══ Zu prüfender Text

Bei dem verzweifelten Versuch, Europa zu erreichen, sind allein dieses Jahr 1.600 Menschen gestorben oder wurden als vermisst gemeldet. Der aktuelle UNHCR-Bericht „Desperate Journeys“ zeigt anhand empirischer Daten auf, dass die Überquerung des Mittelmeers heuer noch tödlicher geworden ist. Besonders auf der zentralen Mittelmeerroute starb oder verschwand zwischen Januar und Juli 2018 jeder 18. Mensch.
Obwohl die Gesamtzahl der nach Europa flüchtenden Menschen zwar drastisch zurückgegangen ist – gegenüber dem Vorjahr um weitere 41 Prozent – stieg die Zahl der Todesopfer auf fast das Dreifache von 2015 und fast das Doppelte von 2016 an. Laut IOM sind dem Mittelmeer zuvor – seit der Jahrtausendwende bis 2017 – schon insgesamt rund 34.000 Menschen zum Opfer gefallen.
„Es stellt sich nun nicht mehr die Frage, ob Europa die Ankunftszahlen bewältigen kann, sondern ob es sich menschlich genug zeigt, Leben zu retten“, sagte UNHCR EU-Direktorin Pascale Moreau.
Gründe für die dramatisch steigende Sterblichkeitsrate im Mittelmeerraum sind dem Bericht zufolge die Unterstützung der libyschen Behörden zur Verhinderung von Seeüberquerungen, weitere Einschränkungen der Arbeit von NGOs bei Such- und Rettungseinsätzen, sowie der Anstieg von Schiffsunglücken, nachdem Italien ab Juni die meisten Rettungsschiffe an einer Anlandung hinderte. Die meisten Flüchtenden kamen heuer aus Syrien, dem Irak und Guinea, Westafrika.
Der UNHCR-Report skizziert aber auch die Gefahren, denen Flüchtlinge auf dem Landweg nach Europa und teilweise sogar in Europa selbst ausgesetzt sind und fordert die EU-Staaten dazu auf, Schutzsuchenden schnellen Zugang zu Asylverfahren zu gewähren und Mechanismen zum Schutz von unbegleiteten Kindern zu stärken. Außerdem ist Europa aufgerufen, mehr sichere und legale Fluchtwege zu eröffnen, eine größere Anzahl von Resettlement-Plätzen und die Erleichterung von Familienzusammenführungen zu ermöglichen.
Verfehlte Asylpolitik auch in Österreich – wo bleibt die „Hilfe vor Ort“?

════

Aufgabe 1: Zitieren Sie aus dem Text über die Todesopfer im Mittelmeer alles von „Der UNHCR-Report skizziert“ bis hinunter zu „Familienzusammenführungen zu ermöglichen.“.
Aufgabe 2: Schreiben Sie den Text über die Todesopfer im Mittelmeer im Anschluss an seinen letzten Satz weiter.
Die nachstehenden Daten sind hierfür ohne Belang.

══ Gegebene Daten

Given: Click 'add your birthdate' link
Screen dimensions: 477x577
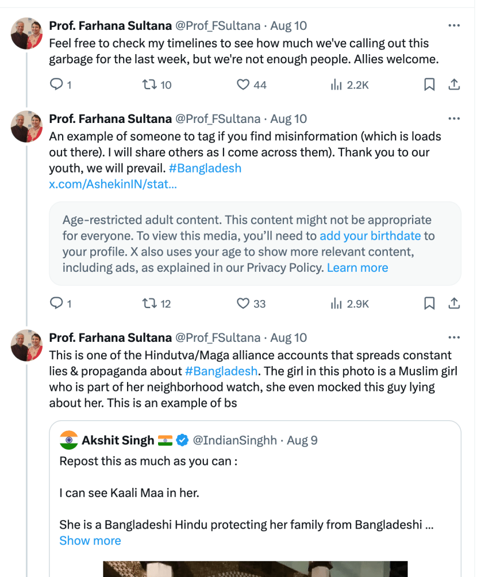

════

Ihre Antwort 1:
Der UNHCR-Report skizziert aber auch die Gefahren, denen Flüchtlinge auf dem Landweg nach Europa und teilweise sogar in Europa selbst ausgesetzt sind und fordert die EU-Staaten dazu auf, Schutzsuchenden schnellen Zugang zu Asylverfahren zu gewähren und Mechanismen zum Schutz von unbegleiteten Kindern zu stärken. Außerdem ist Europa aufgerufen, mehr sichere und legale Fluchtwege zu eröffnen, eine größere Anzahl von Resettlement-Plätzen und die Erleichterung von Familienzusammenführungen zu ermöglichen.

Ihre Antwort 2:
Die Zahl von Flüchtlingen nimmt weltweit zwar zu, die Zahlen derer, die in Österreich ankommen, sinken aber deutlich. Die meisten Menschen fliehen aus Konfliktgebieten, für die keine Lösung in Sichtweite ist. In einer Zeit, in der weltweit mehr als 65 Millionen auf der Flucht sind und 800 Millionen Menschen an Hunger leiden, muss die österr. Bundesregierung ihr Vorhaben, sich für diese ärmsten Menschen vor Ort einzusetzen, ernst nehmen. So lautete ein Appell der großen NGOs Österreichs, die in Sorge sind, dass die aktuelle Asylpolitik nicht mehr primär dem Schutz von Flüchtlingen dient, sondern nur mehr dem Schutz von Grenzen.
Denn eigentlich gehörte die „Hilfe vor Ort“ zu den Stehsätzen im letzten Wahlkampf: „Mehr Geld für Entwicklungszusammenarbeit und Fluchtursachen bekämpfen“, hieß es vor allem von Seiten des heutigen Bundeskanzlers Kurz. Doch kaum in der Regierung, kürzten ÖVP und FPÖ die Gelder für Entwicklungszusammenarbeit (EZA) statt sie aufzustocken. Schon 2017 investierte Österreich nur 0,3 Prozent des Bruttonational-Produkts in die EZA, was weit unter dem OECD-Schnitt lag.
Die versprochene Verdoppelung der Mittel für die bilaterale Entwicklungszusammenarbeit bis 2021 ist mit dem Budget 2018/19 abgesagt. Denn dafür fehlen heuer 15,5 Millionen und für 2019 sogar 36,5 Millionen Euro. Aus der versprochenen „Verdreifachung“ der AKF-Mittel wurde lediglich eine vage „Erhöhung“. Von der beschworenen „Hilfe vor Ort“ ist wenig übriggeblieben. Statt mehr Geld, budgetiert die Regierung sogar um ein Viertel weniger. Statt 20 Millionen gibt es künftig nur noch 15 Millionen für den Fonds.
Amnesty International, Ärzte ohne Grenzen, Caritas, Diakonie, Rotes Kreuz und Volkshilfe fordern daher in einem offenem Brief an die Regierung u.a. auch eine Steigerung der bilateralen direkten Entwicklungszusammenarbeit um jährlich 15 Mio. Euro bis 2021 sowie eine Aufstockung des Auslandskatastrophenfonds.